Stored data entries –
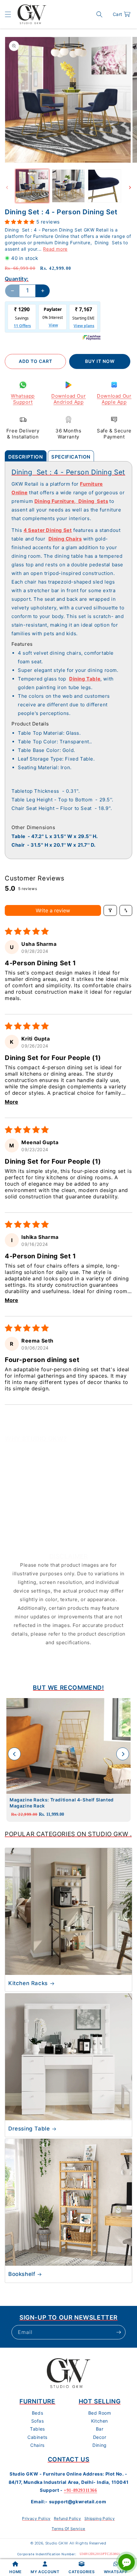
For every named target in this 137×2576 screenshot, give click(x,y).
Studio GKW (56, 2543)
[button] (8, 14)
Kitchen (99, 2421)
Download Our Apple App (114, 399)
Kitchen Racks (28, 1983)
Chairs (37, 2445)
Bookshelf (21, 2274)
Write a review (53, 910)
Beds (37, 2413)
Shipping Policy (99, 2518)
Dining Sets (93, 501)
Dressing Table (29, 2128)
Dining (99, 2445)
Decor (99, 2437)
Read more (55, 249)
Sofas (37, 2421)
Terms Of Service (68, 2528)
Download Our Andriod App (68, 399)
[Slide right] (130, 187)
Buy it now (100, 361)
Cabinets (37, 2437)
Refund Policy (67, 2518)
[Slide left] (7, 187)
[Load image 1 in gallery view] (32, 185)
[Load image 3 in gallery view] (104, 185)
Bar (100, 2429)
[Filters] (110, 910)
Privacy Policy (36, 2518)
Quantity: (17, 279)
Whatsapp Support (23, 399)
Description (25, 457)
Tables (37, 2429)
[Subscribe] (119, 2332)
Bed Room (99, 2413)
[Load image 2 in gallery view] (68, 185)
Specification (70, 457)
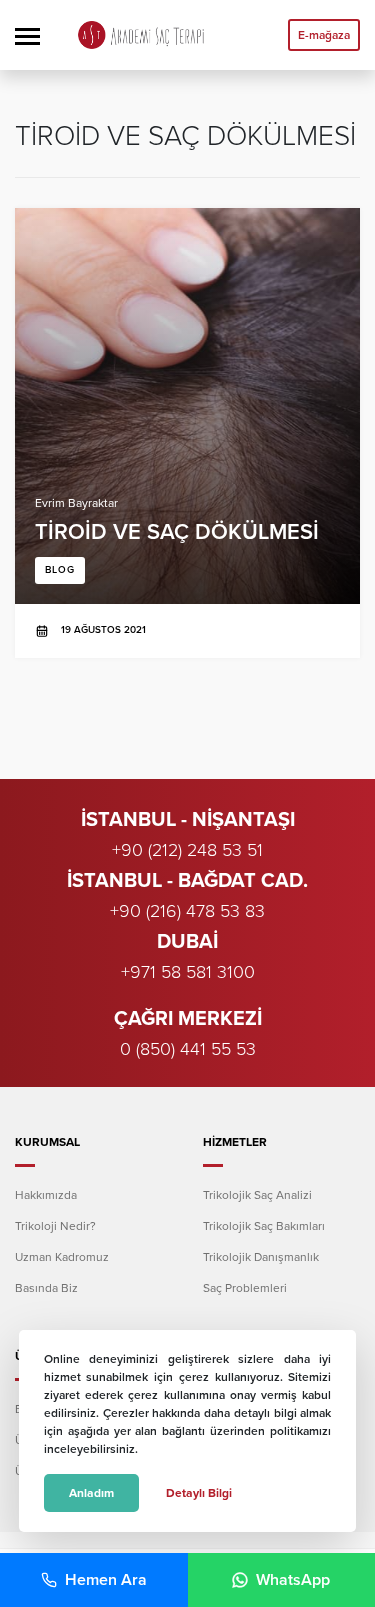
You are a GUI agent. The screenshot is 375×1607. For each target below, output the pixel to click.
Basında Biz (46, 1288)
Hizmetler (235, 1142)
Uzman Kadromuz (62, 1257)
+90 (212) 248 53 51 (187, 850)
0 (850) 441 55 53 (188, 1049)
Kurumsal (47, 1142)
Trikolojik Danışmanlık (261, 1257)
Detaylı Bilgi (199, 1493)
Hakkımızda (46, 1195)
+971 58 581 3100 (188, 972)
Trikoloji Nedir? (55, 1226)
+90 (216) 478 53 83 (187, 911)
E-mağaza (324, 35)
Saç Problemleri (245, 1288)
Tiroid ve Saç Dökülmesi (187, 433)
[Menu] (27, 35)
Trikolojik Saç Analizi (257, 1195)
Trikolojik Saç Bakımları (264, 1226)
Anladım (91, 1493)
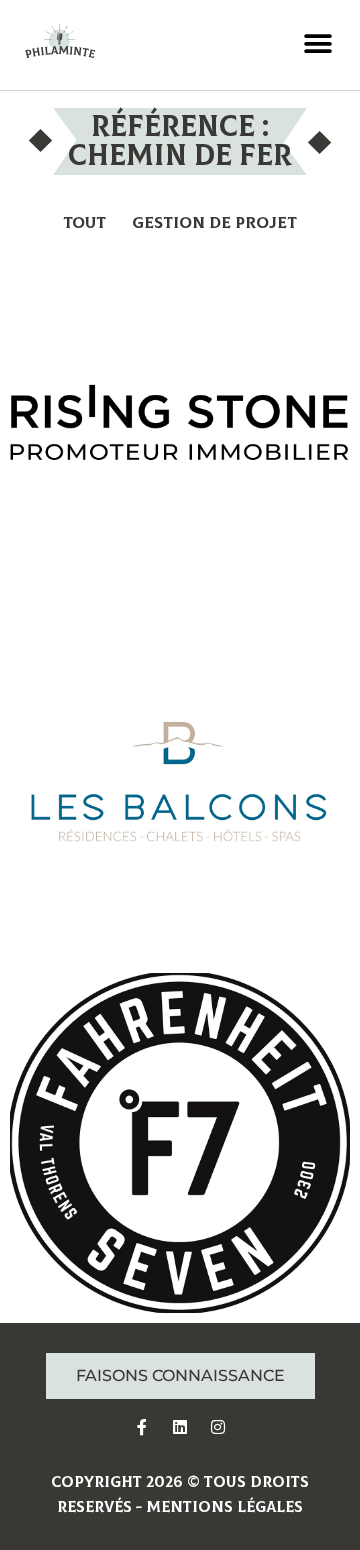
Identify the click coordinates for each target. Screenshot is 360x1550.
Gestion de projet (214, 223)
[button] (317, 44)
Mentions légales (224, 1507)
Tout (84, 223)
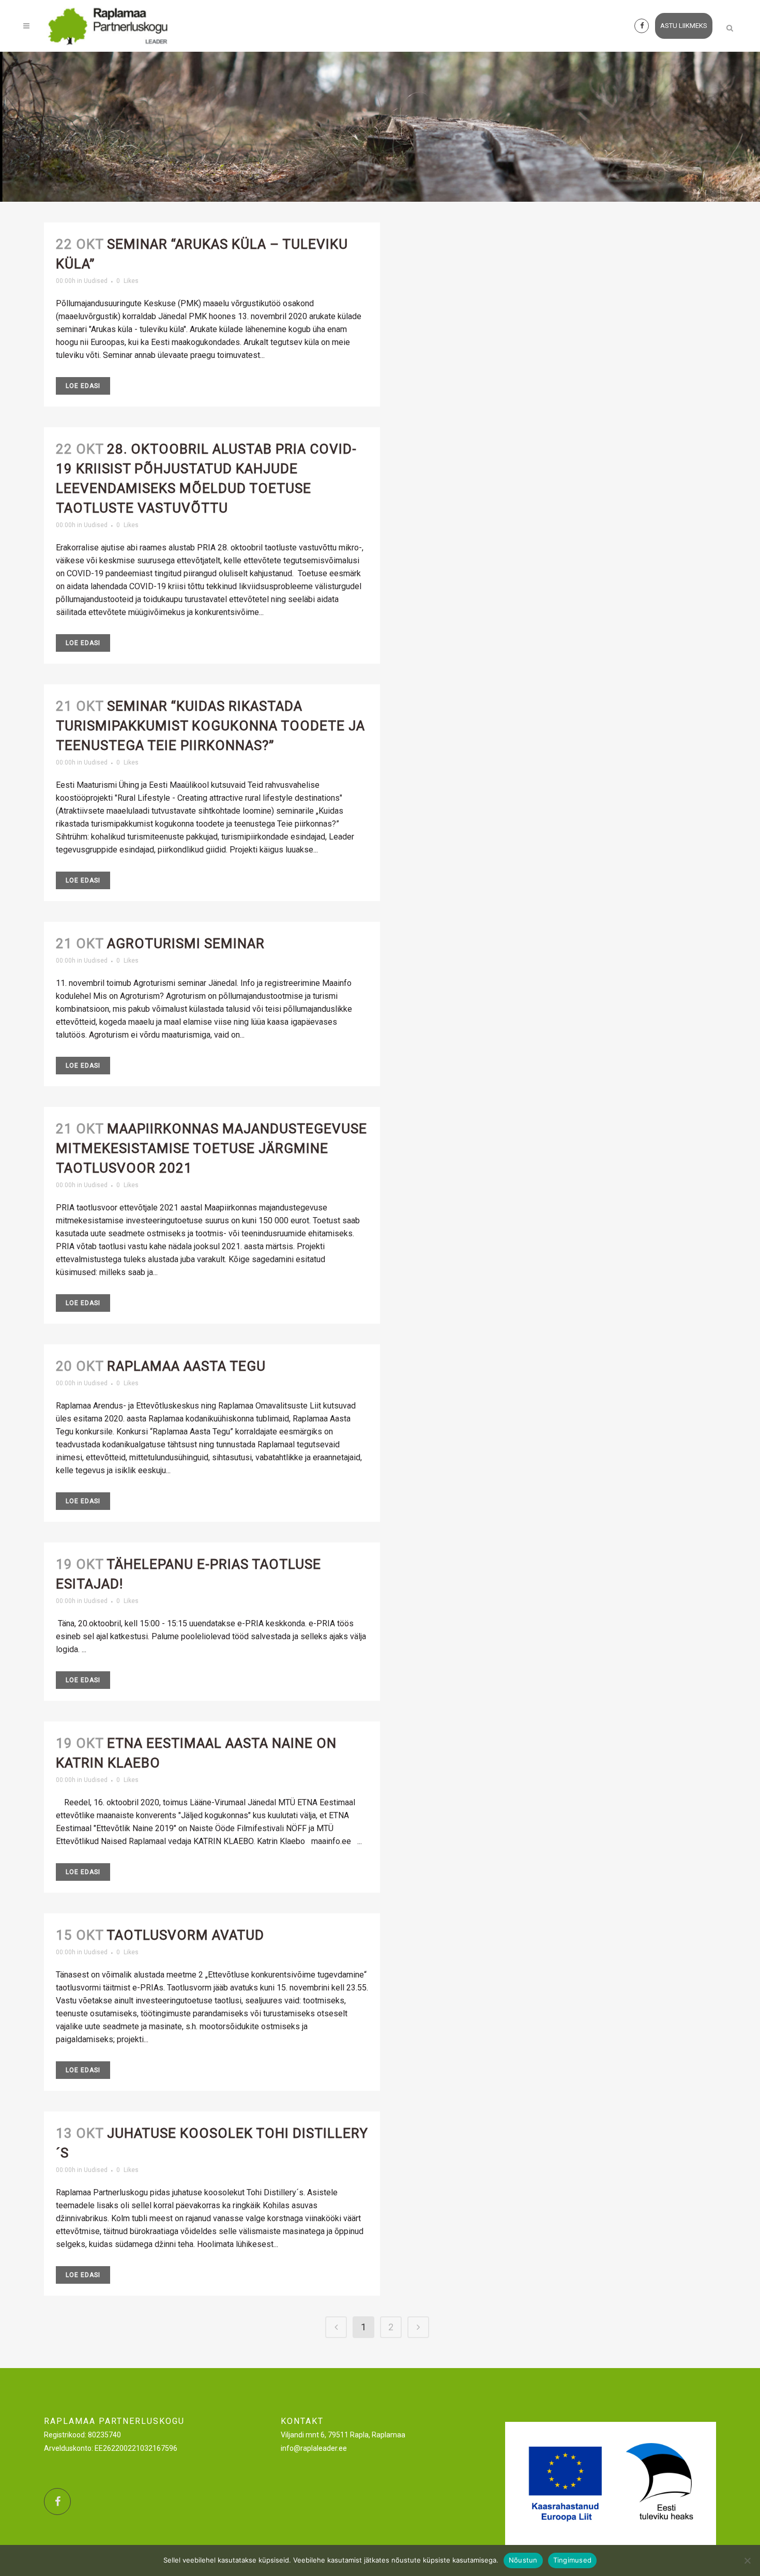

Task prompt – Where a line of the entries contains the word "each", copy that line.

Your solution –
You are a GUI agent. The screenshot is 375×1607. For each target below, output the pixel to click.
Identify the click coordinates for each target. Screenshot is 360x1550.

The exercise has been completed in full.